* AUSZUFÜHRENDE AUFGABE *
Führe den Textauszug über den Gedichtband von Maša Seničić im Anschluss an seinen letzten Satz weiter.

* TEXTAUSZUG *
Bereits im Konzept zu ihrem Buch nimmt Maša Seničić vorweg, worum es ihr geht, nämlich um den Konflikt des Menschen mit den Regeln und Prinzipien unserer Welt. Die Protagonistin der Gedichte setzt je einen Punkt auf jeden Bestimmungsort ihrer intimen Verwandlungen, skizziert ihr Verhältnis zu den urbanen, verlassenen und in Vergessenheit geratenen Räumen und setzt ihnen Bilder einer Welt ihrer Wunschvorstellung entgegen, wobei sie vorgegebene Positionen in Frage stellt. So vergänglich wie Wochenendsiedlungen liefert diese poetische Landkarte Wegzeichen für die Suche nach fehlenden Teilen.

* AUSZUG DER DATEN *

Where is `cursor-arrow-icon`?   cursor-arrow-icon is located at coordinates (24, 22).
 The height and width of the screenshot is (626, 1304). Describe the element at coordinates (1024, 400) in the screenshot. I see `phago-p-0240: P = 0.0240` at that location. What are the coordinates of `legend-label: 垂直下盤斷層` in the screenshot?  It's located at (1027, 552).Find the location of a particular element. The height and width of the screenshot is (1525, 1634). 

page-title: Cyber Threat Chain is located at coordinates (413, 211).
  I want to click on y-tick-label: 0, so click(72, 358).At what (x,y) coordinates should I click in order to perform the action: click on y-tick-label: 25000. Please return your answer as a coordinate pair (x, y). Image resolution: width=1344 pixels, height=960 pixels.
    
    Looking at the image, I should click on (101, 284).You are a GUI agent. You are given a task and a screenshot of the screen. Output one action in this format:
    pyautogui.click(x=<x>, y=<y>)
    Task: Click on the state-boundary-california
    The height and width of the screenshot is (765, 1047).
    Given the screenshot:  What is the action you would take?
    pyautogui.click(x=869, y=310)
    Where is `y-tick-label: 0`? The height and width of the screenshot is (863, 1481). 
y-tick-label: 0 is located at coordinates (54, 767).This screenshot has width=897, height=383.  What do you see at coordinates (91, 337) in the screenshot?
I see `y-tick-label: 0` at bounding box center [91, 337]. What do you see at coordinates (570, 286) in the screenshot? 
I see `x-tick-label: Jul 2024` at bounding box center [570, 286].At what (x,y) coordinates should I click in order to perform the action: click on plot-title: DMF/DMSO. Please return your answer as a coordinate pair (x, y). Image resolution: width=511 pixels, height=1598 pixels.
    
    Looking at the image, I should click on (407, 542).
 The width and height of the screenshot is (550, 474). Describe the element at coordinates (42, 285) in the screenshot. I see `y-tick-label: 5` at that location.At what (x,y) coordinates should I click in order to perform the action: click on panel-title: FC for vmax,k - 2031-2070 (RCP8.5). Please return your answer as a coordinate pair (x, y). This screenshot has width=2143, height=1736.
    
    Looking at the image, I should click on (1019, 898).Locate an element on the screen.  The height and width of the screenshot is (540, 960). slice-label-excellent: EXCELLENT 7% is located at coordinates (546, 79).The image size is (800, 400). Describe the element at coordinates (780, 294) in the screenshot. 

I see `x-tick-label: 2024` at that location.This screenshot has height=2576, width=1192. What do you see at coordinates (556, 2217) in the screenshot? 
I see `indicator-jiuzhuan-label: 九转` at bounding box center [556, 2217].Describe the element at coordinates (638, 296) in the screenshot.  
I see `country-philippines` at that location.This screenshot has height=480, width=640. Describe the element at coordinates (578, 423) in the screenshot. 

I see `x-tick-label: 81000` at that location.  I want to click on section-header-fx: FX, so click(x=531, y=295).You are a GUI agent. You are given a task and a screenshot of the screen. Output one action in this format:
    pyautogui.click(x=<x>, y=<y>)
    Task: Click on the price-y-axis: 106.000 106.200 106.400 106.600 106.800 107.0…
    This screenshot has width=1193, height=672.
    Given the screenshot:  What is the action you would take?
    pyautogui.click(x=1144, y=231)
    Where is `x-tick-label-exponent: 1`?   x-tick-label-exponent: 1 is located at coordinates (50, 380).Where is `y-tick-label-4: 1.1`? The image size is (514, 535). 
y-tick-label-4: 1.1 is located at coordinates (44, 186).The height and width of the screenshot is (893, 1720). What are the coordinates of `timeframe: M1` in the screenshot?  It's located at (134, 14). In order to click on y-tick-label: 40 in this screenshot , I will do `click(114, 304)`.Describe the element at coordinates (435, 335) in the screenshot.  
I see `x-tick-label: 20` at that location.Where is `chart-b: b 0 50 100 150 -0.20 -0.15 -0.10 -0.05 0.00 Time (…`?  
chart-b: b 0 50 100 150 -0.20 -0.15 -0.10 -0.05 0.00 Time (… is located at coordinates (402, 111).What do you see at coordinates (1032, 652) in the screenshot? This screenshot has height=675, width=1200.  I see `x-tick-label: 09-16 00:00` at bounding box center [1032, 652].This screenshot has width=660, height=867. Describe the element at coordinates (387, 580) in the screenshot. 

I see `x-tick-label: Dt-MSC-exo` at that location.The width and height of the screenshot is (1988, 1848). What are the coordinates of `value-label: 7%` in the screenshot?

* ERGEBNIS DER ÜBUNG *
Maša Seničić, geboren 1990 in Belgrad, machte ihren Bachelor- und Masterabschluss an der Fakultät für dramatische Künste in Belgrad, wo sie derzeit an ihrer Doktorarbeit im Bereich Neue Medien und Erinnerungsforschung arbeitet. Sie war an zahlreichen lokalen und internationalen Projekten, Workshops und Veranstaltungen in den Bereichen Film, Theater, visuelle Kultur und Poesie beteiligt – als Teilnehmerin, Dozentin und Organisatorin – und wirkte bei Filmfestivals als Autorin, Moderatorin und Programmgestalterin mit (Brave Balkans, Belgrade Auteur Film Festival). Ihre Prosa, Lyrik und Essays sind in Anthologien, Sammlungen und Zeitschriften in der Region Ex-Jugoslawien und in ganz Europa vertreten. Im Jahr 2015 veröffentlichte sie ihren ersten Gedichtband Der Ozean (Okean, ausgezeichnet mit dem Preis „Mladi Dis“) und 2019 ihr zweites Buch Zeitweilig wie Wochenendsiedlungen (Povremena poput vikend-naselja, ausgezeichnet mit dem Preis „Dušan Vasiljev“. Als freie Autorin wirkt Seničić an diversen unabhängigen interdisziplinären Projekten und Publikationen mit und initiiert diese auch.